Saturday, August 11, 2007
8/12 SNR
- More media coverage from the New York Times, InformationWeek, The Register, VNUnet, and Tech Blorge.
- SCO's "expert" witness Marc "Thousand Dollar Watch" Rochkind (or someone claiming to be him) has showed up on GL, offering lame excuses about why he's working for SCO. "Pays well" is probably a genuine reason of his, as is his desire for a career as an expert witness. He also lists "[redacted]" as a reason. Allegedly there's still some sort of super-seekrit evidence he can't tell us about, and we're all supposed to be impressed by that. Didn't work 4 years ago, why does he think it'll work now?
- He's not the only SCO shill who's freaking out over the ruling. Here's the latest from "Paul Murphy", in which he asserts the ruling has no bearing on the merits of the IBM case. Still in the denial phase, in other words.
He does make one good point, though, completely by accident. Unless the courts explicitly deal with SCO's claims about IBM putting Unix code into Linux, the accusation continues to have FUD value, and IBM continues to be harmed by it. Whether SCO is permitted to continue making the claim in court, the notion is still rattling around out there in some quarters, and IBM could fairly argue the only way to undo the damage is to get the question resolved once and for all. I don't know whether that'll actually happen or not, since the courts are generally eager to dispose of issues as "moot" whenever possible. To me that's the most important thing to resolve in the whole SCO saga, and I hope IBM will keep trying to get it resolved decisively, not just tossed out over the copyright-ownership matter. - Mr. "Murphy" is a big Solaris fan, so I'm surprised he isn't wringing his hands over the ruling causing trouble for Sun's OpenSolaris initiative, as discussed by SJVN, via Slashdot. Sun paid SCO all that cash and then open-sourced Solaris, so now that the court's decided Novell is the rightful owner, what does that mean for Sun? Are they
Personally I hope Novell shrugs it off. As far as we know, Sun honestly believed SCO had the right to sell what it sold. And do we really need another round of ugly OS litigation? The way the ruling's worded, it sounds as though SCO did have the right to cut a deal with Sun (although I doubt it's the sort of deal envisioned by the APA); they just didn't have the right to keep all the cash for themselves. - There's some discussion around the net on the bit where Kimball says SCO is liable for conversion. In other words, taking money that wasn't rightfully theirs. This could get interesting, as it's been suggested that SCO execs could be personally liable if SCO itself can't cough up enough cash to repay Novell. I'm not a legal expert and don't know for sure, but it certainly sounds promising.
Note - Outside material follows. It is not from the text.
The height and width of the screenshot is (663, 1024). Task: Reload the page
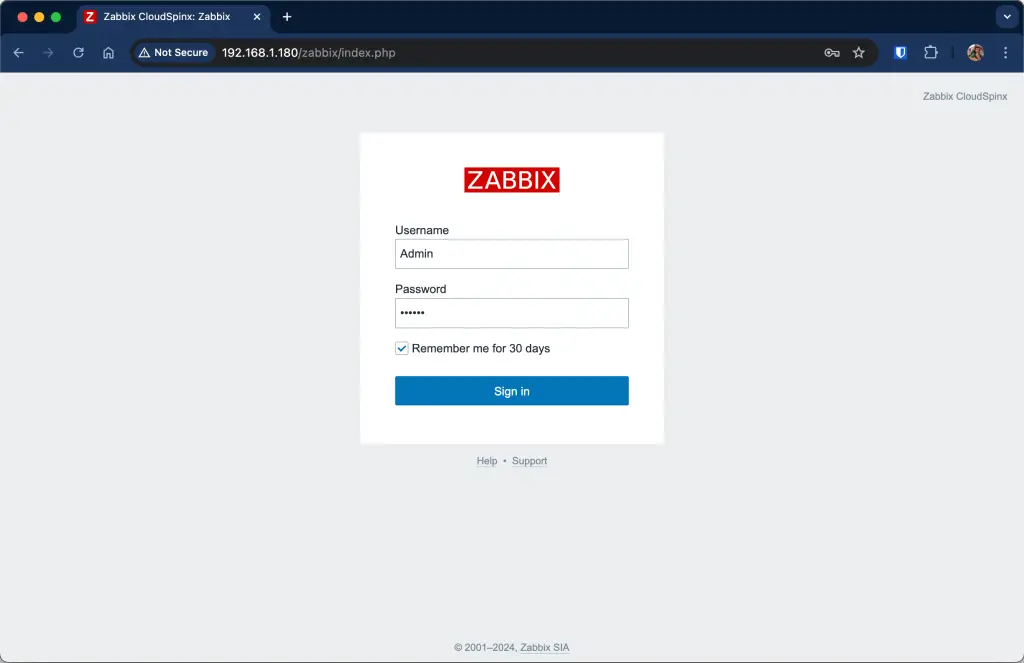pyautogui.click(x=78, y=52)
- Meanwhile, here's a piece on ABC News sneering at Lyons's "Fake Steve" gig. The piece is funny and entertaining, but it has a bit of a vendetta feel to it. It seems that "Fake Steve" once went off on a rant about the article's author, so now it's payback time. The argument that it's wrong to use a pseudonym on the net is a very MSM, Old Media sort of notion, and one I disagree with for obvious reasons. Other than that, it's worth a look.
- While looking for SCO stories, I ran across a curious tale on The Inquirer, about a guy in Denver who had his thumbs surgically modified to better fit his new iPhone. The piece links to the original story at the North Denver News... but The Inq failed to notice the link to another piece explaining that the thumb-whittling article was satire, not news. You've just gotta love the tech media and the painstaking, in-depth research they always do. The tech trade press also spent a couple of years insisting that SCO had a viable case, so what does that tell you?